Dialogue sur le Bush

La fiction est un travail fantasmatique de première importance qui interroge parfois le réel comme aucune autre forme de la création. Elle devient ainsi une thérapie pour la conscience, pleine d’enseignements sociétaux et de messages subliminaux pour notre présent. La vie refoulée et l’interdit du crime sont une matière romanesque précieuse. « Contrecoup » est l’histoire d’une Tentative...
En Mai 2004, fais ce qui te plaît : par exemple tuer George W. Bush et ainsi délivrer l’humanité d’un Président dictateur élu mal aimé, faire ce que tout américain qui aime son pays devrait faire en son âme et conscience.

Au nom du bien, légitimer un meurtre salvateur.

Nicholson Baker, par une mise en scène ultra minimaliste, va au bout de cette trouvaille littéraire de premier ordre et transforme un roman quasiment en essai. (ou inversement)

Nous sommes à Washington, ville où le président des Etats-Unis le plus controversé de tous les temps habite une maison blanche connue du monde entier.

Dans sa chambre de l’hôtel Adèle, Jay attend son pote Ben. Il veut oraliser un désir profond, celui d’assassiner le président George W. Bush comme accoucher d’un démon qui le taraude. Il veut faire Justice lui-même au nom de cette injustice démocratique qu’est pour lui l’élection de Bush.

Pourquoi un tel geste du désespoir ? Pourquoi une telle impulsion morbide ? Jay ne manque pas d’argumentaire. La futilité de la guerre en Irak, l’avortement, les dérives financières, l’intégrisme religieux, la nullité de la famille Bush.

Jay a honte de cette Amérique moralisatrice qui au nom de l’amour de dieu, de la raison d’état ou d’une justice immanente fait la Guerre au Mal en faisant encore plus de mal, en massacrant des vies innocentes. Pour lui une vie en épargnera des milliers d’autres. Celle de Bush.

Entre utopie schizophrène et délire de persécution, entre logorrhée affective et fine analyse, le personnage dit tout haut ce que le peuple américain n’ose plus révéler qu’à mots couverts. Une catharsis superbe et jubilatoire à lire sous les plusieurs degrés de sa narration.

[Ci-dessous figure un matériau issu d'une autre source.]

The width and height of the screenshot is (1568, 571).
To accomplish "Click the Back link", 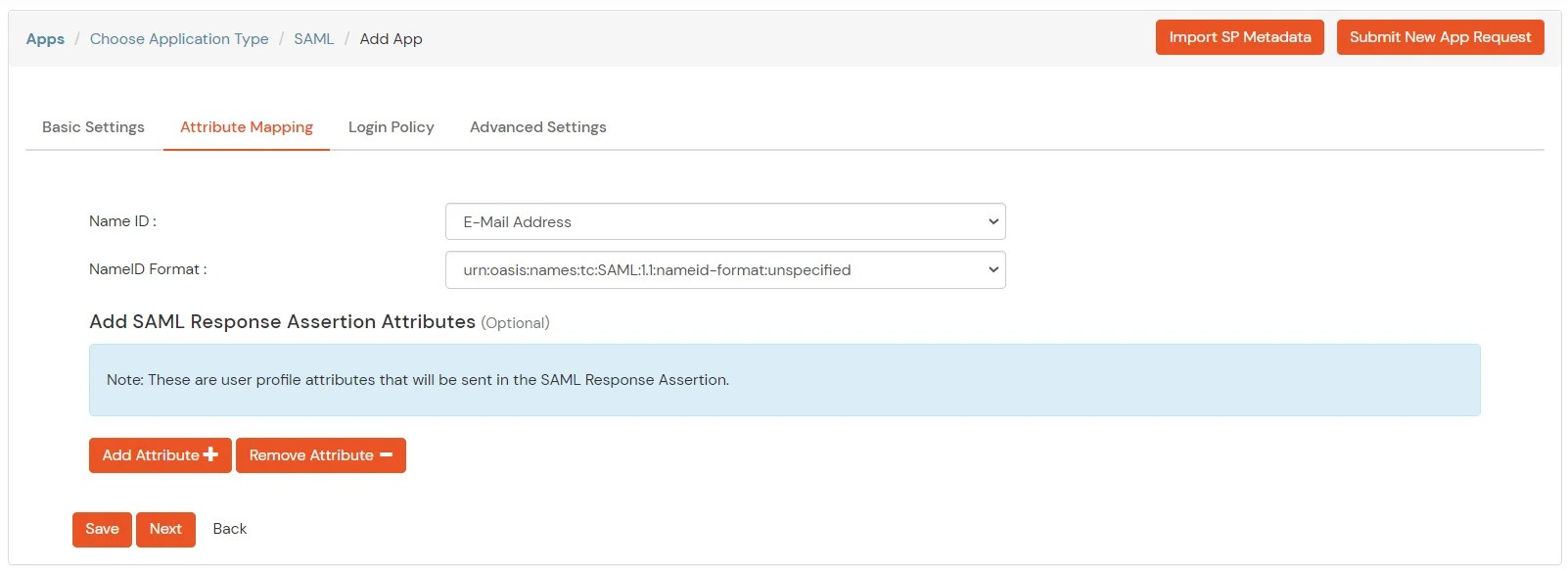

Nicholson Baker nous offre ici un roman dramatique formidablement bien ficelé, parfaitement en phase avec notre époque et ses dérives politiques. Un ércivain entre en résistance au nom des idées.

Dans un jeu littéraire et intellectuel de la thèse et de l’anti-thèse savamment dosé et mis en scène, « Contrecoup » est un livre qui donne à réfléchir puis à penser.

C’est bien la meilleure chose qu’on puisse demander à de la bonne littérature.

Contrecoup, Nicholson Baker, Le cherche Midi, 117 pages, 10 euros.

Contrecoup, Nicholson Baker, Le cherche Midi, 117 pages, 10 euros.